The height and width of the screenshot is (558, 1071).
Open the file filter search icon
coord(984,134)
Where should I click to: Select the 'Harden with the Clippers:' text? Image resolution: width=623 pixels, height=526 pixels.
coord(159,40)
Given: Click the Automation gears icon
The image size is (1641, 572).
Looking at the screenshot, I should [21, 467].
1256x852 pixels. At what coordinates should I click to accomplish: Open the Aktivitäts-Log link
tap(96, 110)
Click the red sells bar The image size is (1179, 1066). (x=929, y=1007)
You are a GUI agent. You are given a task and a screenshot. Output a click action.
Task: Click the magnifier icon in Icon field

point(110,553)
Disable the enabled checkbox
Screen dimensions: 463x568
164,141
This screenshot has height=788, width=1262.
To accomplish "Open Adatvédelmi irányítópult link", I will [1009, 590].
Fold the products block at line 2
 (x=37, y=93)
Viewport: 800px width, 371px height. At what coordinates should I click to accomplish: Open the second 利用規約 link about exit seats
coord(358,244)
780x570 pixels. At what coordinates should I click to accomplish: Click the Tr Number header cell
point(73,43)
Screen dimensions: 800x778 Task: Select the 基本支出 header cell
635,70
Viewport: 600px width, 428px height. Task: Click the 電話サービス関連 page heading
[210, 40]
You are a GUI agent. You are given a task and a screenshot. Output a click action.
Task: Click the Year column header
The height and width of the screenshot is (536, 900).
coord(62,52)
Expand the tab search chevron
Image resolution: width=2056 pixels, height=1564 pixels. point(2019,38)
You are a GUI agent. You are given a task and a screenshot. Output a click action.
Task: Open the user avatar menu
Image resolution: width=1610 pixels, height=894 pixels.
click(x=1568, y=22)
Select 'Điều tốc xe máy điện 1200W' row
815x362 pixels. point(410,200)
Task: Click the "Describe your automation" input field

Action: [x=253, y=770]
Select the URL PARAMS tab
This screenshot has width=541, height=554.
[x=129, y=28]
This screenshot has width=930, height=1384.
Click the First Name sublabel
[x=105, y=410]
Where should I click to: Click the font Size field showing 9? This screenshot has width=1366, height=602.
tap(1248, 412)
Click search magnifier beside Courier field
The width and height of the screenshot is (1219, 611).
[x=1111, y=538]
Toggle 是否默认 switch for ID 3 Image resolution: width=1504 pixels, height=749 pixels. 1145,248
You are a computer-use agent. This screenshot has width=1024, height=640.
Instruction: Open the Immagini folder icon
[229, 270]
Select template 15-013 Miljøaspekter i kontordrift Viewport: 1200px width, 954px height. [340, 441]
● ● ● ●
What is needed is an exact copy of every entry.

The height and width of the screenshot is (558, 1071).
Open the file filter search icon
coord(984,134)
Where should I click to: Select the 'Harden with the Clippers:' text? Image resolution: width=623 pixels, height=526 pixels.
coord(159,40)
Given: Click the Automation gears icon
The image size is (1641, 572).
Looking at the screenshot, I should [21, 467].
1256x852 pixels. At what coordinates should I click to accomplish: Open the Aktivitäts-Log link
tap(96, 110)
Click the red sells bar The image size is (1179, 1066). (x=929, y=1007)
You are a GUI agent. You are given a task and a screenshot. Output a click action.
Task: Click the magnifier icon in Icon field

point(110,553)
Disable the enabled checkbox
Screen dimensions: 463x568
164,141
This screenshot has height=788, width=1262.
To accomplish "Open Adatvédelmi irányítópult link", I will [1009, 590].
Fold the products block at line 2
 (x=37, y=93)
Viewport: 800px width, 371px height. At what coordinates should I click to accomplish: Open the second 利用規約 link about exit seats
coord(358,244)
780x570 pixels. At what coordinates should I click to accomplish: Click the Tr Number header cell
point(73,43)
Screen dimensions: 800x778 Task: Select the 基本支出 header cell
635,70
Viewport: 600px width, 428px height. Task: Click the 電話サービス関連 page heading
[210, 40]
You are a GUI agent. You are given a task and a screenshot. Output a click action.
Task: Click the Year column header
The height and width of the screenshot is (536, 900).
coord(62,52)
Expand the tab search chevron
Image resolution: width=2056 pixels, height=1564 pixels. point(2019,38)
You are a GUI agent. You are given a task and a screenshot. Output a click action.
Task: Open the user avatar menu
Image resolution: width=1610 pixels, height=894 pixels.
click(x=1568, y=22)
Select 'Điều tốc xe máy điện 1200W' row
815x362 pixels. point(410,200)
Task: Click the "Describe your automation" input field

Action: [x=253, y=770]
Select the URL PARAMS tab
This screenshot has width=541, height=554.
[x=129, y=28]
This screenshot has width=930, height=1384.
Click the First Name sublabel
[x=105, y=410]
Where should I click to: Click the font Size field showing 9? This screenshot has width=1366, height=602.
tap(1248, 412)
Click search magnifier beside Courier field
The width and height of the screenshot is (1219, 611).
[x=1111, y=538]
Toggle 是否默认 switch for ID 3 Image resolution: width=1504 pixels, height=749 pixels. 1145,248
You are a computer-use agent. This screenshot has width=1024, height=640.
Instruction: Open the Immagini folder icon
[229, 270]
Select template 15-013 Miljøaspekter i kontordrift Viewport: 1200px width, 954px height. [340, 441]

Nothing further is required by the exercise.